→ Extracted information
++++

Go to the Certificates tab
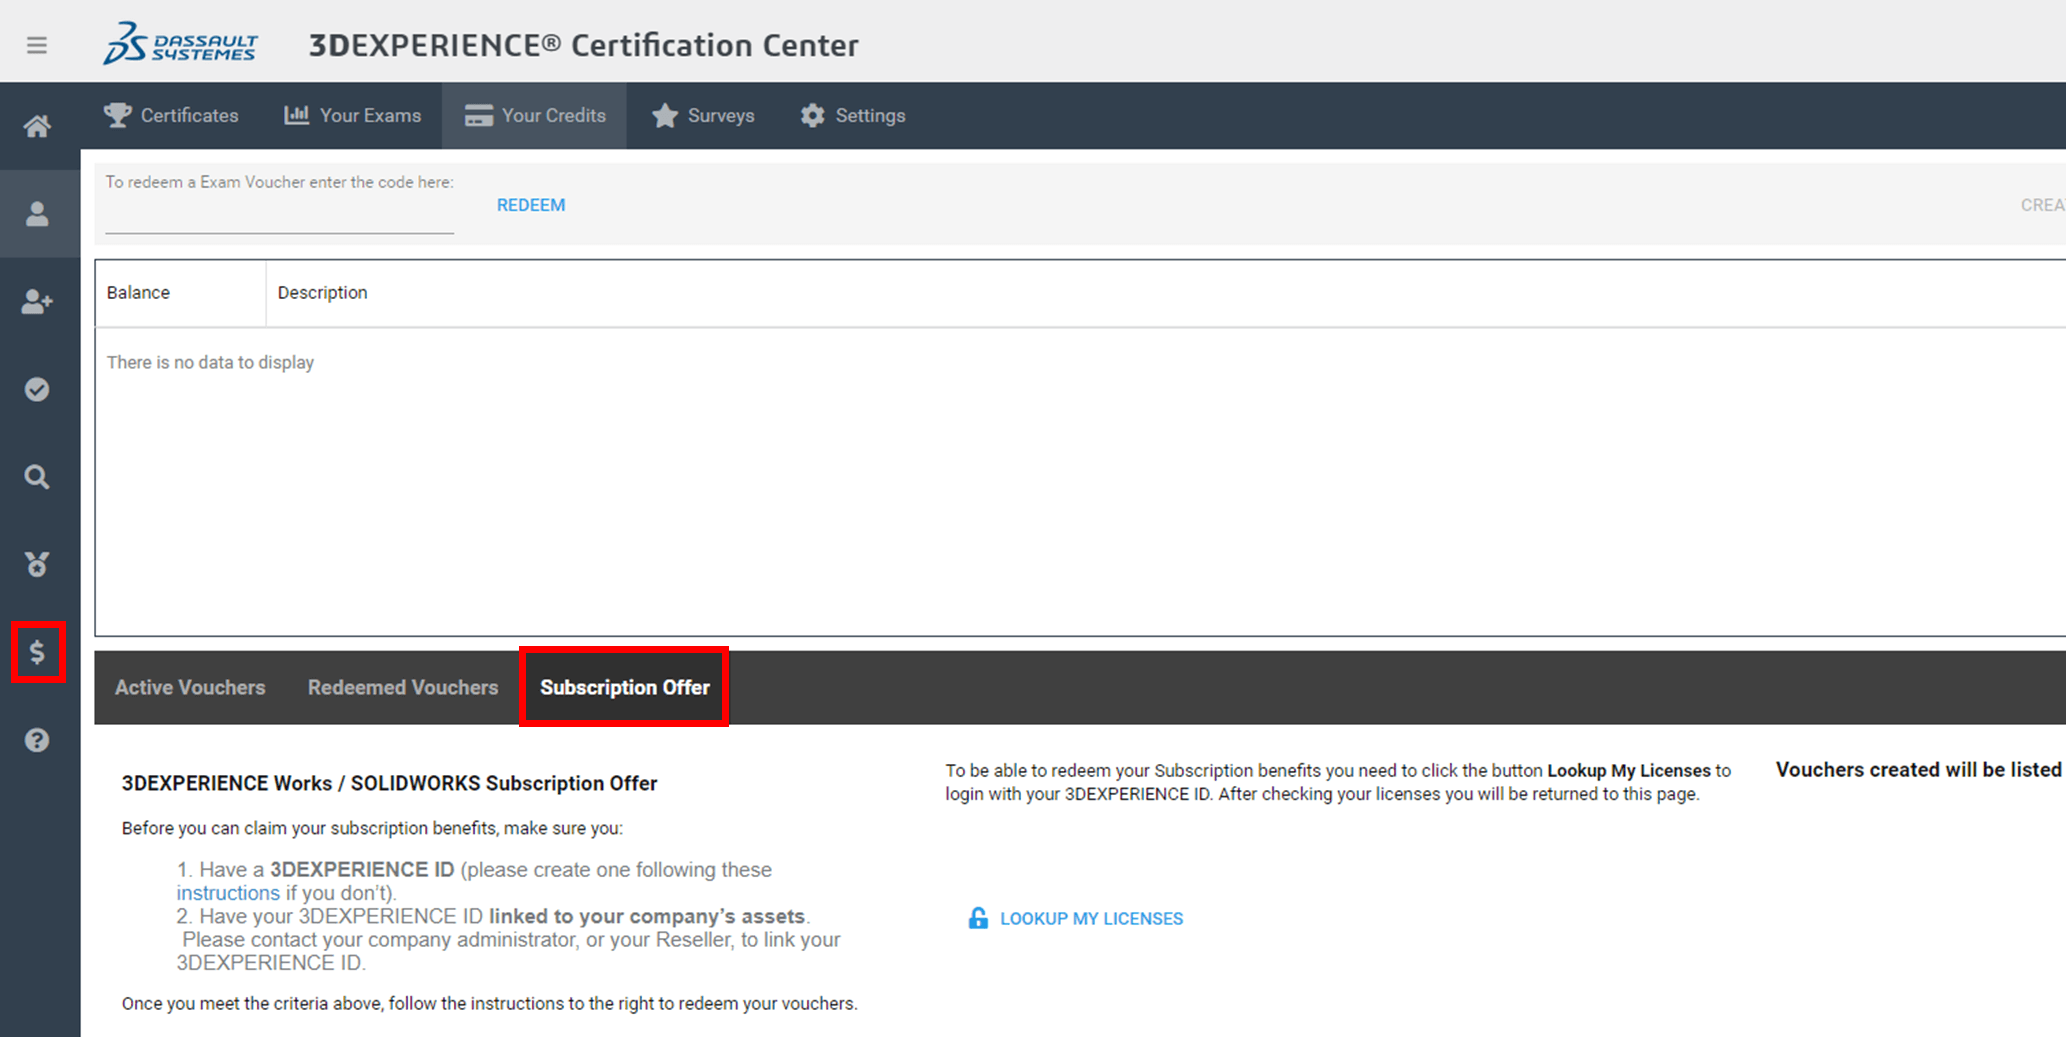2066x1037 pixels. (x=171, y=116)
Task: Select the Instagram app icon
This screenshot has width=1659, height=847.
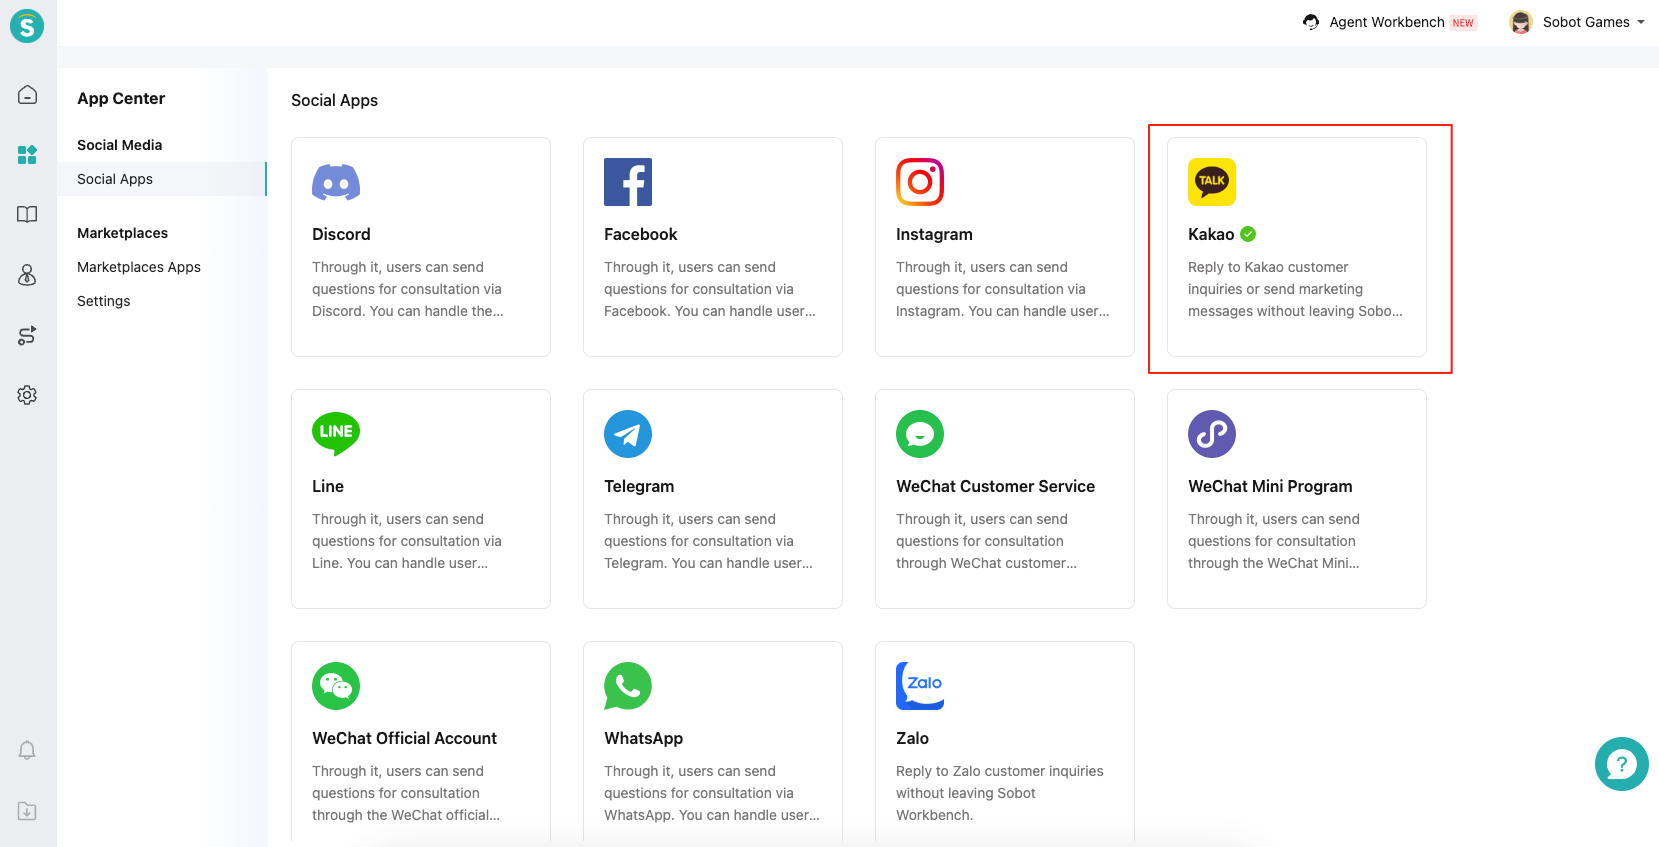Action: tap(920, 182)
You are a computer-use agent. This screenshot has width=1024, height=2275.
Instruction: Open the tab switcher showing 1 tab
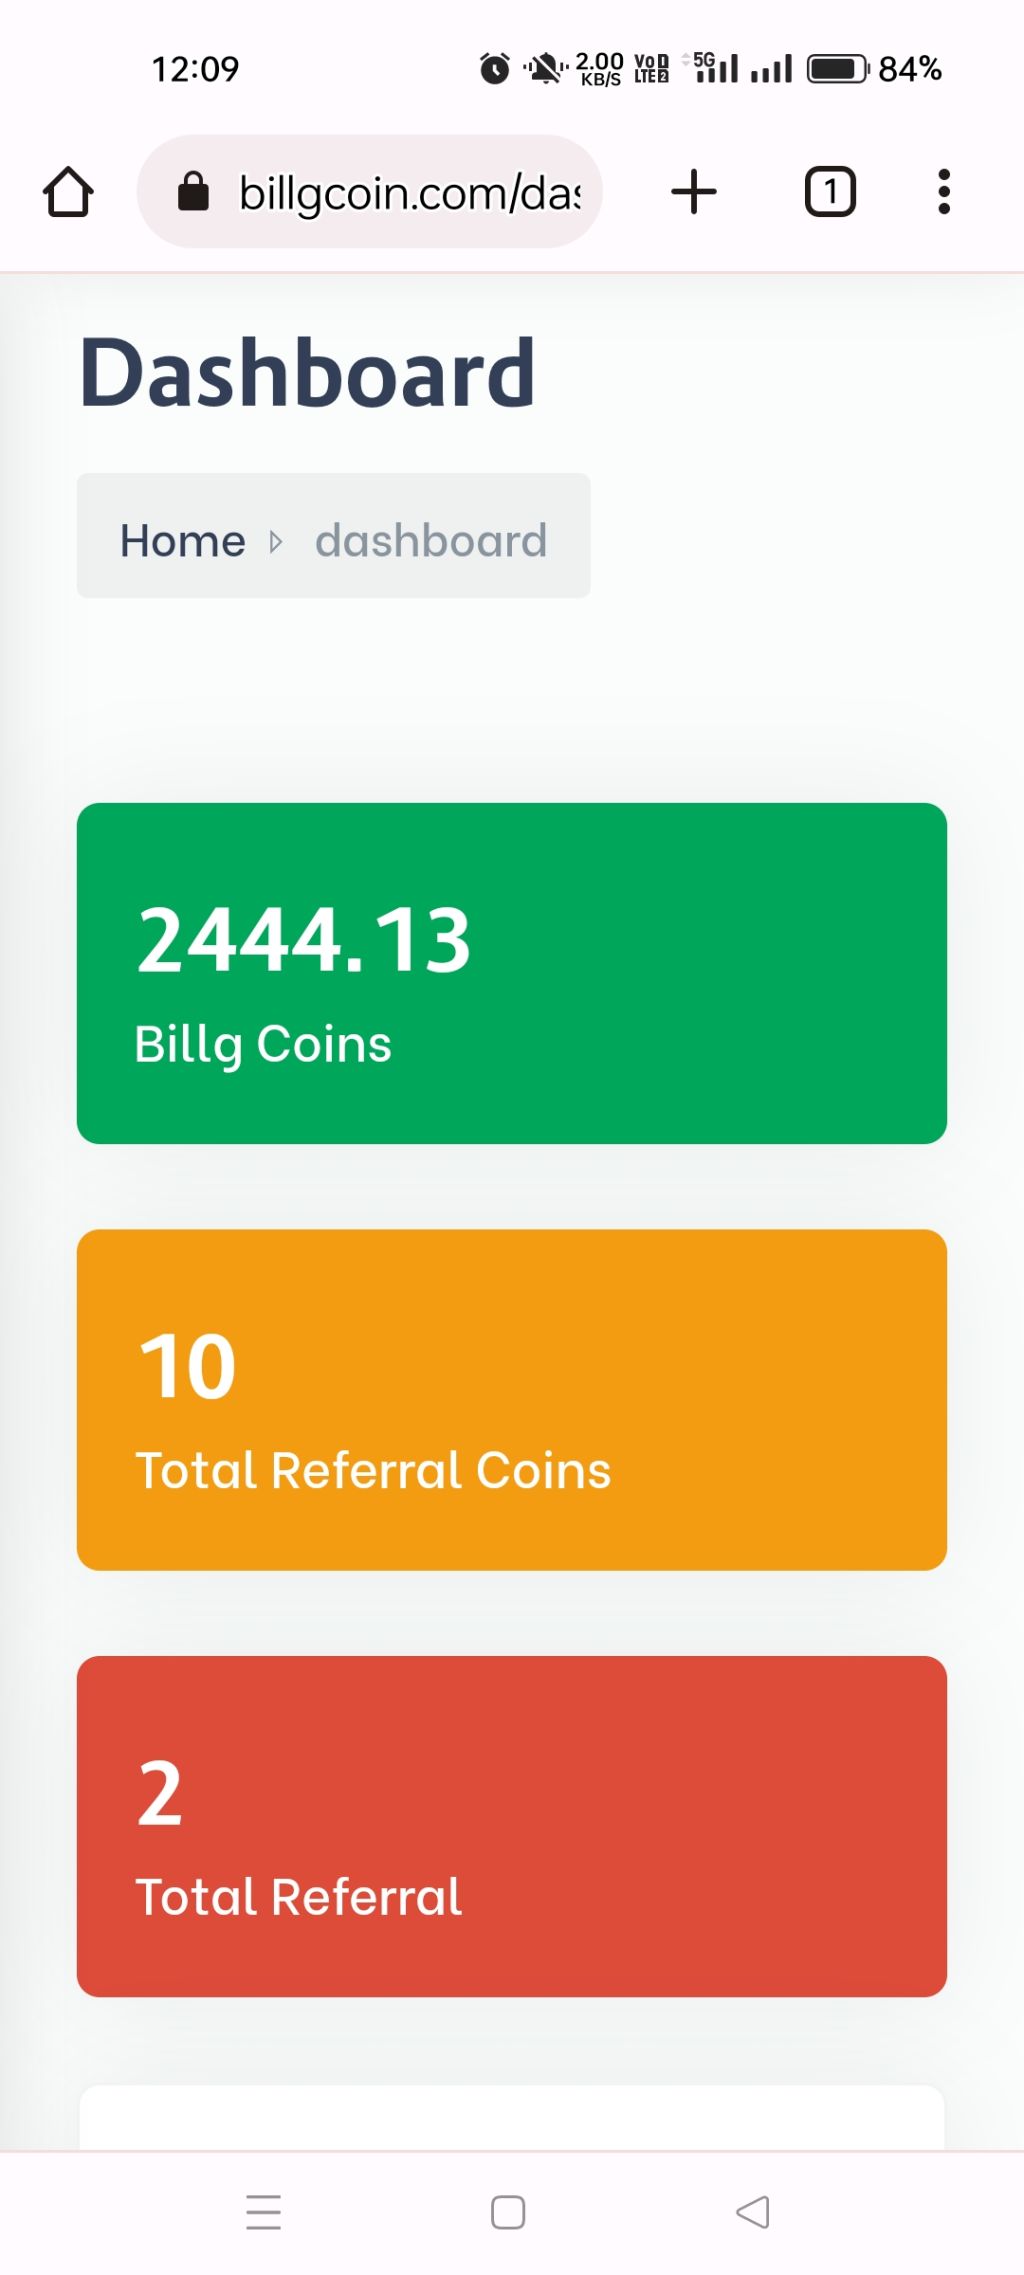(830, 191)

++++

→ Action item
Repeat the listing in full and exactly. Leave any pictures out.

→ Answer to this exercise
Go to the Certificates tab
2066x1037 pixels. (x=171, y=116)
Task: Select the Instagram app icon
This screenshot has width=1659, height=847.
Action: tap(920, 182)
You are a computer-use agent. This screenshot has width=1024, height=2275.
Instruction: Open the tab switcher showing 1 tab
(830, 191)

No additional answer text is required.